> **Metin Alıntısı**

◆ ◆ ◆ ◆

Fakir Baykurt - Eşekli Kütüphaneci kitabı için internette en çok yapılan aramalardan birisi de Eşekli Kütüphaneci PDF linkidir. İnternette ücretli olarak satılan çoğu kitabın PDFleri bulunmaktadır. Ancak bu PDF'leri yasal olmayan yollarla indirmek ve kullanmak hem yasalara hem de ahlaka aykırıdır. Yayın evlerinin sitesinden PDF satılıyorsa indirebilirsiniz.
Kitabın Yazarı Fakir Baykurt Kimdir?
Fakir Baykurt (Asıl adı Tahir'dir) (d. 15 Haziran 1929, Burdur - 11 Ekim 1999, Almanya) Türk yazar, sendikacıdır.

◆ ◆ ◆ ◆

> **Kayıt Alıntıları**

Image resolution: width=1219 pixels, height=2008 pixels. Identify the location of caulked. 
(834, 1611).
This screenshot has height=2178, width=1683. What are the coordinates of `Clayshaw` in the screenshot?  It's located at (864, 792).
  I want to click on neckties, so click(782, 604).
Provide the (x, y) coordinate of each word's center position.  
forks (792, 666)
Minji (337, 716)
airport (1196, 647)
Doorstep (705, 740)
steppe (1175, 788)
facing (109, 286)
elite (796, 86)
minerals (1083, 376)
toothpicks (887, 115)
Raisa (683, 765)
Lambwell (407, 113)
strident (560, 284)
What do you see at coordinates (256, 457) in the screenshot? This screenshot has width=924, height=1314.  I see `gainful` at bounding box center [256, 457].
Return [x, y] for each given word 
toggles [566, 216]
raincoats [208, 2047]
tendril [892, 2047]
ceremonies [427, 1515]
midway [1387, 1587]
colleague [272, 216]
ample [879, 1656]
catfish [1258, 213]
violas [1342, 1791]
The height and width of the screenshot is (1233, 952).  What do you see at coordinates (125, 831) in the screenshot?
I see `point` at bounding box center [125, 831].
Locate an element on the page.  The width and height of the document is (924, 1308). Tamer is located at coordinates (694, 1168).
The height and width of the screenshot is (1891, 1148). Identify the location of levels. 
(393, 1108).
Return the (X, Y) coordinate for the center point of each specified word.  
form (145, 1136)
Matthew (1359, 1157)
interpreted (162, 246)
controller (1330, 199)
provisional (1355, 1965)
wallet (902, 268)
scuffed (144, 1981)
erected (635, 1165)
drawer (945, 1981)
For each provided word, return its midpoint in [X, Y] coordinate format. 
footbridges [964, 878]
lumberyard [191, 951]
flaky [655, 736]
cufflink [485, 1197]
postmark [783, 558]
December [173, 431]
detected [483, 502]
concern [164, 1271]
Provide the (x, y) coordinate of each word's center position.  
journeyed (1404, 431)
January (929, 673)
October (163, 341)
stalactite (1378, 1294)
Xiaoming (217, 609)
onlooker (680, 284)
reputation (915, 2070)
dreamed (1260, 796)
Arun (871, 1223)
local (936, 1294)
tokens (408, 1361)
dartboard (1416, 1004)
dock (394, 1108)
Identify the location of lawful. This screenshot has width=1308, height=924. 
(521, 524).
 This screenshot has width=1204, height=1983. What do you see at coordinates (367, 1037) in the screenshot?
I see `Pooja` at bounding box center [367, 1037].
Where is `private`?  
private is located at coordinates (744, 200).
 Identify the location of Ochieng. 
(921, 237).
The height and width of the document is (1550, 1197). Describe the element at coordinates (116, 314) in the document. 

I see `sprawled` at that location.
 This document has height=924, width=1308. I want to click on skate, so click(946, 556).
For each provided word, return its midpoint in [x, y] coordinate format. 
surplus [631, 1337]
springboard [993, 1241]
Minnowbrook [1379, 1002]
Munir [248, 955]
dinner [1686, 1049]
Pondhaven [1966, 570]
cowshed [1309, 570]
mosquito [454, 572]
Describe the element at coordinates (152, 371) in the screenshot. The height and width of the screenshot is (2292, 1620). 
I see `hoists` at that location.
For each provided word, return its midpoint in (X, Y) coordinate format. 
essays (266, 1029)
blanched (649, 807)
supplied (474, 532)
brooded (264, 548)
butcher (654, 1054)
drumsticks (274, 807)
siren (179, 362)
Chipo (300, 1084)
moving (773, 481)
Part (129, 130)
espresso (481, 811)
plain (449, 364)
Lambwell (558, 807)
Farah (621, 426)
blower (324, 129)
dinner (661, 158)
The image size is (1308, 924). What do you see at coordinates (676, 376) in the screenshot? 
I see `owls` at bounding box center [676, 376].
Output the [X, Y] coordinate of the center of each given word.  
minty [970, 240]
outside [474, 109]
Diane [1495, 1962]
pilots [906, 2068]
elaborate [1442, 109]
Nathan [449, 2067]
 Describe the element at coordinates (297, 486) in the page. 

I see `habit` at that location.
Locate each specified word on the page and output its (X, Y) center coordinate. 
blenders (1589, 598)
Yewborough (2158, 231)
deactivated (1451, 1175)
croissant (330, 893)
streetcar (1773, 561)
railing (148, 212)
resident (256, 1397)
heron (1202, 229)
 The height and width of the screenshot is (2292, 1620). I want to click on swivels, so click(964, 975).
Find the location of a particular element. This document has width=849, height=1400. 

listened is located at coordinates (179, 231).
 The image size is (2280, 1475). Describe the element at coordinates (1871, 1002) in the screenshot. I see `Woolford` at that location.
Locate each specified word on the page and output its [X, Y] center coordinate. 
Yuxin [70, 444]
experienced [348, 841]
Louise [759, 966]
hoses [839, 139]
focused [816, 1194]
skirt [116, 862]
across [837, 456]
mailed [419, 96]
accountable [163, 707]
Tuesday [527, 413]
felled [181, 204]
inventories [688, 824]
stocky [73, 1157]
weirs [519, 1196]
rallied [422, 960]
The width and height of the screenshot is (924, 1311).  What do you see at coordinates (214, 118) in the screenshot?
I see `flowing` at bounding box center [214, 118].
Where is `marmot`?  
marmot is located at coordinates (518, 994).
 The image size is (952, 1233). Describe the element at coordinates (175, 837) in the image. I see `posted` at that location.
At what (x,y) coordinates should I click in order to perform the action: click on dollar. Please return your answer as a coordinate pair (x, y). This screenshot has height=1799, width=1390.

◆ ◆ ◆ ◆

> **Çalışma Yönergeleri**
**1.** Listede "tokens (408, 1361)" ifadesini içeren satırdan "center [367, 1037]." ifadesini içeren satıra kadar, iki uç satır da dahil olmak üzere, tüm satırları hiçbir değişiklik yapmadan aktarınız.
**2.** Fakir Baykurt hakkındaki metni kaldığı yerden devam ettiriniz.

> **Yanıtlar**
**1.**
tokens (408, 1361)
dartboard (1416, 1004)
dock (394, 1108)
Identify the location of lawful. This screenshot has width=1308, height=924. 
(521, 524).
 This screenshot has width=1204, height=1983. What do you see at coordinates (367, 1037) in the screenshot?
I see `Pooja` at bounding box center [367, 1037].

**2.**
Çocukluğu
Fakir Baykurt (Asıl adı Tahir'dir) Burdur'un Yeşilova ilçesine bağlı Akçaköy'de doğdu, Doğum tarihi kesin olarak bilinmemekle beraber şu sözleri ile 1929 yılında haziran ortası olduğu varsayılmaktadır; "1929 doğumlu olduğum doğru. Ay, gün bilinmiyordu. Anamla konuştuk. Köyde orak mevsimi. Tarlada sancılanıp eve gelmiş. Haziran ortasıdır..." Tahir Baykurt'un annesinin adı Elif ve babasının adı Veli'dir. Doğduğunda ona savaşlarda vurulup geri dönmeyen Amcasının adı olan Tahir adı verilir. Tahir 1936 yılında Akçaköy İlkokulu'na başlar ve iki yıl sonra babasını kaybeder. Babasının ölümünden sonra dayısı Osman Erdoğuş tarafından Balıkesir iline bağlı Burhaniye köyüne götürülür ve orada dayısının yanında dokumacılık yapmaya başlar. II. Dünya Savaşı'nın başlaması ile dayısı askere alınır ve Tahir Akçaköy'e dönerek okula devam etme imkânı bulur. 1942 yılında ağır bir sıtma geçirir bu dönem aynı zamanda şiir yazmaya başladığı dönemdir.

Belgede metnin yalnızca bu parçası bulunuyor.